- _WHAT THE TASK REQUIRES_
Since the entries below must stay intact, return each one exactly.

- _TASK DATA_
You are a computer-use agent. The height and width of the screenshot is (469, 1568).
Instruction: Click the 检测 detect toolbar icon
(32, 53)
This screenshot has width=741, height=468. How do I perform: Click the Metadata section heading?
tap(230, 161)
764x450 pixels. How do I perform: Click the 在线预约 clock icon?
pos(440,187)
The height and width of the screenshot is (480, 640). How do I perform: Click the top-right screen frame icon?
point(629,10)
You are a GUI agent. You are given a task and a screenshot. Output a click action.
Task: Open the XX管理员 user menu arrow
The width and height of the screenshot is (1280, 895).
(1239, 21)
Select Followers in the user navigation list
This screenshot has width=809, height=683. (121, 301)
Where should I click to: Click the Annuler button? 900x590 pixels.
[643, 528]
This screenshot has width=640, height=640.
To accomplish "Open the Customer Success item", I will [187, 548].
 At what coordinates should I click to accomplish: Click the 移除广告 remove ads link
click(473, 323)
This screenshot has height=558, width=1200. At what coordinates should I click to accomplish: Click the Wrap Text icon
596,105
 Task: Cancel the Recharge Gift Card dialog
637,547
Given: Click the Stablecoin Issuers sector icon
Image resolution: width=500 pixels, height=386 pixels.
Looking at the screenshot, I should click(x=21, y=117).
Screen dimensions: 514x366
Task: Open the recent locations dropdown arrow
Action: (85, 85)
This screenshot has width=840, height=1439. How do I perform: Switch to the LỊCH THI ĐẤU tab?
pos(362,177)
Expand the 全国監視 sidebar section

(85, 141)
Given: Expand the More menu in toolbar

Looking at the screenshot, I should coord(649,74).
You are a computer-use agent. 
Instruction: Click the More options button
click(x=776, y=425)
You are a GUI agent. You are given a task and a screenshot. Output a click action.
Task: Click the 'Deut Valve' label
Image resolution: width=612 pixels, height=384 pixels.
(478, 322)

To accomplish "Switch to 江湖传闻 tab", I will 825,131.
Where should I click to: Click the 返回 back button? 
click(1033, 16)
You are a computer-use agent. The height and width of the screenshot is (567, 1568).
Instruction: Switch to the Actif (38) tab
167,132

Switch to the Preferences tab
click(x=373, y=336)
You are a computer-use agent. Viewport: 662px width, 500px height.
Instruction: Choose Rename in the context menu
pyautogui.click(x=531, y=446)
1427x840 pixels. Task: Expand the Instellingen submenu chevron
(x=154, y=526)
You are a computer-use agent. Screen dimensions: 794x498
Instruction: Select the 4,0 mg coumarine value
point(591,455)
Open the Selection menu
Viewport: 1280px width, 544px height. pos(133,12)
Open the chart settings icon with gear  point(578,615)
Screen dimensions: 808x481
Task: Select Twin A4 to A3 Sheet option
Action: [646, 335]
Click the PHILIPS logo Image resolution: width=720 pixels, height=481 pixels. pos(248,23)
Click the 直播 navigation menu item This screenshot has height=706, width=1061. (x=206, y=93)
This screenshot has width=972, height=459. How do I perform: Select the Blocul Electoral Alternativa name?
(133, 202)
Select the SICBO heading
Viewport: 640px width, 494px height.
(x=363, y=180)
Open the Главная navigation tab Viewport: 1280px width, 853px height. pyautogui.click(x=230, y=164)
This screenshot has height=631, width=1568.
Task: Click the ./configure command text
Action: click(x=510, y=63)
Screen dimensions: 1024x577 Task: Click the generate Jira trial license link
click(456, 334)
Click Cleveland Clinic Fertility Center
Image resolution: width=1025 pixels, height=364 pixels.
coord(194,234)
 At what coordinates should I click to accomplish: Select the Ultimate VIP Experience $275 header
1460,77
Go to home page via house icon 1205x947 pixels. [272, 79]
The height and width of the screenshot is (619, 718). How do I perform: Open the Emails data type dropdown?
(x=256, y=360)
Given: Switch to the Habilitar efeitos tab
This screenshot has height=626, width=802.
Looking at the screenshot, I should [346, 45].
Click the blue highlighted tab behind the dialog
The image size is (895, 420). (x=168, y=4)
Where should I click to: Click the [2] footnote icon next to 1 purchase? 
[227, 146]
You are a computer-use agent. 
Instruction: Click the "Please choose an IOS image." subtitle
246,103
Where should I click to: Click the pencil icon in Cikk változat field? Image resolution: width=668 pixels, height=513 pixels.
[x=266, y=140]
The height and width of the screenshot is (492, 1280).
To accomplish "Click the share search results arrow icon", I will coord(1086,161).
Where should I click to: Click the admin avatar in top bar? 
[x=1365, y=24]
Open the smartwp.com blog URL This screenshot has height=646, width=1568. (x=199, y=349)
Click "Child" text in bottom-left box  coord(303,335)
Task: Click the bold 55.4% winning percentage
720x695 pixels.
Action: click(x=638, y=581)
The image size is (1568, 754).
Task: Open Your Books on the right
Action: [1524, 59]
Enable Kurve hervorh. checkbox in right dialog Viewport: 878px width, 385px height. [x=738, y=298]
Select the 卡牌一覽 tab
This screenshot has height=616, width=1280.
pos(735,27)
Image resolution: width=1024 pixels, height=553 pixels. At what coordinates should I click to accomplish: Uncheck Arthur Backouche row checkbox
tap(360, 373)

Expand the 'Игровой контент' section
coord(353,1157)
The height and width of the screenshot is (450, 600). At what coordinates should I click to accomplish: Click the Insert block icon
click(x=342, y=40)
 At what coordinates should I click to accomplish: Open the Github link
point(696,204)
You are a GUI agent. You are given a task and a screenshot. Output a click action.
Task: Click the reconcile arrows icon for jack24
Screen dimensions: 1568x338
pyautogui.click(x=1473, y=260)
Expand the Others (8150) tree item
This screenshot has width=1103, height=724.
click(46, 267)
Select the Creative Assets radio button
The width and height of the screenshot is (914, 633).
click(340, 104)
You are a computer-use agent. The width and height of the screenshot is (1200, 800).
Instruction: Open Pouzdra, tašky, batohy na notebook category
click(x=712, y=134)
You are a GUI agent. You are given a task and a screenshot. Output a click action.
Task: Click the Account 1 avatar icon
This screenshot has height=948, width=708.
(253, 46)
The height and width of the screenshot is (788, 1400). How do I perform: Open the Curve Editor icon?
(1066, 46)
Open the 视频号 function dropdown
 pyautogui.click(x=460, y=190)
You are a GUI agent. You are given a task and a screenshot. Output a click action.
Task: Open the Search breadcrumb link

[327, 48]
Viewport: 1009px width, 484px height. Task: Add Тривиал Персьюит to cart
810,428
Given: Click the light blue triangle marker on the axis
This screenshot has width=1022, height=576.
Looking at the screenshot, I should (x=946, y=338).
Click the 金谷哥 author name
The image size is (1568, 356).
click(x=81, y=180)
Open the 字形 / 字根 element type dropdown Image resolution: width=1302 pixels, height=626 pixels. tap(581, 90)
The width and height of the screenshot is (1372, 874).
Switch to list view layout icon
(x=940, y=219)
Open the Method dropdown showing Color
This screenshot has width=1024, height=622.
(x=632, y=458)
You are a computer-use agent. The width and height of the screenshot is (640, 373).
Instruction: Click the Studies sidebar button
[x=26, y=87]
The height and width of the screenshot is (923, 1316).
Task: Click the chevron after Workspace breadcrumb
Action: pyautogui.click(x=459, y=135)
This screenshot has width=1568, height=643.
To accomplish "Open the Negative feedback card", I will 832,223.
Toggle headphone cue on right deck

- _WRITTEN SOLUTION_
You are a computer-use agent. The height and width of the screenshot is (469, 1568).
Instruction: Click the 检测 detect toolbar icon
(32, 53)
This screenshot has width=741, height=468. How do I perform: Click the Metadata section heading?
tap(230, 161)
764x450 pixels. How do I perform: Click the 在线预约 clock icon?
pos(440,187)
The height and width of the screenshot is (480, 640). How do I perform: Click the top-right screen frame icon?
point(629,10)
You are a GUI agent. You are given a task and a screenshot. Output a click action.
Task: Open the XX管理员 user menu arrow
The width and height of the screenshot is (1280, 895).
(1239, 21)
Select Followers in the user navigation list
This screenshot has width=809, height=683. (121, 301)
Where should I click to: Click the Annuler button? 900x590 pixels.
[643, 528]
This screenshot has width=640, height=640.
To accomplish "Open the Customer Success item", I will [187, 548].
 At what coordinates should I click to accomplish: Click the 移除广告 remove ads link
click(473, 323)
This screenshot has height=558, width=1200. At what coordinates should I click to accomplish: Click the Wrap Text icon
596,105
 Task: Cancel the Recharge Gift Card dialog
637,547
Given: Click the Stablecoin Issuers sector icon
Image resolution: width=500 pixels, height=386 pixels.
Looking at the screenshot, I should click(x=21, y=117).
Screen dimensions: 514x366
Task: Open the recent locations dropdown arrow
Action: (85, 85)
This screenshot has width=840, height=1439. How do I perform: Switch to the LỊCH THI ĐẤU tab?
pos(362,177)
Expand the 全国監視 sidebar section

(85, 141)
Given: Expand the More menu in toolbar

Looking at the screenshot, I should coord(649,74).
You are a computer-use agent. 
Instruction: Click the More options button
click(x=776, y=425)
You are a GUI agent. You are given a task and a screenshot. Output a click action.
Task: Click the 'Deut Valve' label
Image resolution: width=612 pixels, height=384 pixels.
(478, 322)

To accomplish "Switch to 江湖传闻 tab", I will 825,131.
Where should I click to: Click the 返回 back button? 
click(1033, 16)
You are a computer-use agent. The height and width of the screenshot is (567, 1568).
Instruction: Switch to the Actif (38) tab
167,132

Switch to the Preferences tab
click(x=373, y=336)
You are a computer-use agent. Viewport: 662px width, 500px height.
Instruction: Choose Rename in the context menu
pyautogui.click(x=531, y=446)
1427x840 pixels. Task: Expand the Instellingen submenu chevron
(x=154, y=526)
You are a computer-use agent. Screen dimensions: 794x498
Instruction: Select the 4,0 mg coumarine value
point(591,455)
Open the Selection menu
Viewport: 1280px width, 544px height. pos(133,12)
Open the chart settings icon with gear  point(578,615)
Screen dimensions: 808x481
Task: Select Twin A4 to A3 Sheet option
Action: [646, 335]
Click the PHILIPS logo Image resolution: width=720 pixels, height=481 pixels. pos(248,23)
Click the 直播 navigation menu item This screenshot has height=706, width=1061. (x=206, y=93)
This screenshot has width=972, height=459. How do I perform: Select the Blocul Electoral Alternativa name?
(133, 202)
Select the SICBO heading
Viewport: 640px width, 494px height.
(x=363, y=180)
Open the Главная navigation tab Viewport: 1280px width, 853px height. pyautogui.click(x=230, y=164)
This screenshot has height=631, width=1568.
Task: Click the ./configure command text
Action: click(x=510, y=63)
Screen dimensions: 1024x577 Task: Click the generate Jira trial license link
click(456, 334)
Click Cleveland Clinic Fertility Center
Image resolution: width=1025 pixels, height=364 pixels.
coord(194,234)
 At what coordinates should I click to accomplish: Select the Ultimate VIP Experience $275 header
1460,77
Go to home page via house icon 1205x947 pixels. [272, 79]
The height and width of the screenshot is (619, 718). How do I perform: Open the Emails data type dropdown?
(x=256, y=360)
Given: Switch to the Habilitar efeitos tab
This screenshot has height=626, width=802.
Looking at the screenshot, I should [346, 45].
Click the blue highlighted tab behind the dialog
The image size is (895, 420). (x=168, y=4)
Where should I click to: Click the [2] footnote icon next to 1 purchase? 
[227, 146]
You are a computer-use agent. 
Instruction: Click the "Please choose an IOS image." subtitle
246,103
Where should I click to: Click the pencil icon in Cikk változat field? Image resolution: width=668 pixels, height=513 pixels.
[x=266, y=140]
The height and width of the screenshot is (492, 1280).
To accomplish "Click the share search results arrow icon", I will coord(1086,161).
Where should I click to: Click the admin avatar in top bar? 
[x=1365, y=24]
Open the smartwp.com blog URL This screenshot has height=646, width=1568. (x=199, y=349)
Click "Child" text in bottom-left box  coord(303,335)
Task: Click the bold 55.4% winning percentage
720x695 pixels.
Action: click(x=638, y=581)
The image size is (1568, 754).
Task: Open Your Books on the right
Action: [1524, 59]
Enable Kurve hervorh. checkbox in right dialog Viewport: 878px width, 385px height. [x=738, y=298]
Select the 卡牌一覽 tab
This screenshot has height=616, width=1280.
pos(735,27)
Image resolution: width=1024 pixels, height=553 pixels. At what coordinates should I click to accomplish: Uncheck Arthur Backouche row checkbox
tap(360, 373)

Expand the 'Игровой контент' section
coord(353,1157)
The height and width of the screenshot is (450, 600). At what coordinates should I click to accomplish: Click the Insert block icon
click(x=342, y=40)
 At what coordinates should I click to accomplish: Open the Github link
point(696,204)
You are a GUI agent. You are given a task and a screenshot. Output a click action.
Task: Click the reconcile arrows icon for jack24
Screen dimensions: 1568x338
pyautogui.click(x=1473, y=260)
Expand the Others (8150) tree item
This screenshot has width=1103, height=724.
click(46, 267)
Select the Creative Assets radio button
The width and height of the screenshot is (914, 633).
click(340, 104)
You are a computer-use agent. The width and height of the screenshot is (1200, 800).
Instruction: Open Pouzdra, tašky, batohy na notebook category
click(x=712, y=134)
You are a GUI agent. You are given a task and a screenshot. Output a click action.
Task: Click the Account 1 avatar icon
This screenshot has height=948, width=708.
(253, 46)
The height and width of the screenshot is (788, 1400). How do I perform: Open the Curve Editor icon?
(1066, 46)
Open the 视频号 function dropdown
 pyautogui.click(x=460, y=190)
You are a GUI agent. You are given a task and a screenshot. Output a click action.
Task: Open the Search breadcrumb link

[327, 48]
Viewport: 1009px width, 484px height. Task: Add Тривиал Персьюит to cart
810,428
Given: Click the light blue triangle marker on the axis
This screenshot has width=1022, height=576.
Looking at the screenshot, I should (x=946, y=338).
Click the 金谷哥 author name
The image size is (1568, 356).
click(x=81, y=180)
Open the 字形 / 字根 element type dropdown Image resolution: width=1302 pixels, height=626 pixels. tap(581, 90)
The width and height of the screenshot is (1372, 874).
Switch to list view layout icon
(x=940, y=219)
Open the Method dropdown showing Color
This screenshot has width=1024, height=622.
(x=632, y=458)
You are a computer-use agent. The width and height of the screenshot is (640, 373).
Instruction: Click the Studies sidebar button
[x=26, y=87]
The height and width of the screenshot is (923, 1316).
Task: Click the chevron after Workspace breadcrumb
Action: pyautogui.click(x=459, y=135)
This screenshot has width=1568, height=643.
To accomplish "Open the Negative feedback card", I will 832,223.
Toggle headphone cue on right deck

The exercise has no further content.